▶ [Task prompt]: Filter the entries, keeping every line with the string "arrow".

Collected data
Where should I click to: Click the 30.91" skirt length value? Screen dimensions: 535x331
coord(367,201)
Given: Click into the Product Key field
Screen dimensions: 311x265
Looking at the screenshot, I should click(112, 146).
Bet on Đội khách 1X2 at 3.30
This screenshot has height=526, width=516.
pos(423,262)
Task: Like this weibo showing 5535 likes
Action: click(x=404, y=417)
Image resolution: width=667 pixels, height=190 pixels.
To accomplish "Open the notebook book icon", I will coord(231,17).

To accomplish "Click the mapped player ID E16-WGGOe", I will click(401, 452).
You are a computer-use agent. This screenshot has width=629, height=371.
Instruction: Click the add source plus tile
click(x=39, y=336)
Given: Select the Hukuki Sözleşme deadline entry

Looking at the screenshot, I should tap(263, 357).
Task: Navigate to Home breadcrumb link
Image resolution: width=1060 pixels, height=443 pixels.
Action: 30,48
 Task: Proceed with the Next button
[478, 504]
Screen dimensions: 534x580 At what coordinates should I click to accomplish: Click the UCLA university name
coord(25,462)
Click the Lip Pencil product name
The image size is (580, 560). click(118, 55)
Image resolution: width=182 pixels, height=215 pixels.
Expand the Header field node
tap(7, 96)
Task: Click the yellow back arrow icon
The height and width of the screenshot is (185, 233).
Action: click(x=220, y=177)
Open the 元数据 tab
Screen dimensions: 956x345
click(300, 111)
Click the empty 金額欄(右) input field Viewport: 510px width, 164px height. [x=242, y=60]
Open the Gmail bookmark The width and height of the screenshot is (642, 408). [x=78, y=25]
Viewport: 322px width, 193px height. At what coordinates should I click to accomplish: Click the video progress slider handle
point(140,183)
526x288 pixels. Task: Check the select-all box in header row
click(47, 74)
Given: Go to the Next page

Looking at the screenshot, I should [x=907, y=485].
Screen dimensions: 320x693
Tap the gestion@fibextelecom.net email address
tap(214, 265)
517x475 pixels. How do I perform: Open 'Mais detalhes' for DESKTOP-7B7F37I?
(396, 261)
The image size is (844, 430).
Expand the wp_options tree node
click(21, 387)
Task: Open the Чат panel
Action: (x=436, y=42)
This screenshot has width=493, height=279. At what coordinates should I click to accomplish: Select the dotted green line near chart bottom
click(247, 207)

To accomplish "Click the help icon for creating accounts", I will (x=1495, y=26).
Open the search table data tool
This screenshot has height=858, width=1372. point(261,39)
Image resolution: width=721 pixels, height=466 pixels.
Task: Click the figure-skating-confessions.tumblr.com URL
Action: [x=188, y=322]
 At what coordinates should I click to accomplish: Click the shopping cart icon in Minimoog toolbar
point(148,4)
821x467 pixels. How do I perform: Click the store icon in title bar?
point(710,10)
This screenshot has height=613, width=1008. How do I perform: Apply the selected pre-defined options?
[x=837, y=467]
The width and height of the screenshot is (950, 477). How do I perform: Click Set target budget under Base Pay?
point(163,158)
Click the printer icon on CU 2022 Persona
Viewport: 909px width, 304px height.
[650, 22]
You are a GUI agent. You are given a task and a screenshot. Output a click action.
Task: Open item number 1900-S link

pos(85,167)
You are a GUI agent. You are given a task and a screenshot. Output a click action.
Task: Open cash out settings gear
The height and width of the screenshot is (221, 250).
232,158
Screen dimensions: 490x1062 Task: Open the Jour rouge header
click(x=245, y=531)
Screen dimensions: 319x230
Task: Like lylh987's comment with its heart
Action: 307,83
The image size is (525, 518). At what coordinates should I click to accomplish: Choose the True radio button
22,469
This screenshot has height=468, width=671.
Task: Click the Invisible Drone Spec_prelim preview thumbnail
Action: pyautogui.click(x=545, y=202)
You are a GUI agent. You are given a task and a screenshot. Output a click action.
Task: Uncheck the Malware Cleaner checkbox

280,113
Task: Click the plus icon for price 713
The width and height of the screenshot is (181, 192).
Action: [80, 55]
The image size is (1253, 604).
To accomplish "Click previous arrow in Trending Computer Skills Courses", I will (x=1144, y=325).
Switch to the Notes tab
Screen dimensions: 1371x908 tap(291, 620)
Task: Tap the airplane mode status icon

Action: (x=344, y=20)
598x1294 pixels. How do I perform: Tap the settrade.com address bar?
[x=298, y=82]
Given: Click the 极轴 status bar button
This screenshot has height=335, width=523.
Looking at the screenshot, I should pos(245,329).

▶ [Answer to this task]:
Task: Click the yellow back arrow icon
To accomplish "Click previous arrow in Trending Computer Skills Courses", I will (x=1144, y=325).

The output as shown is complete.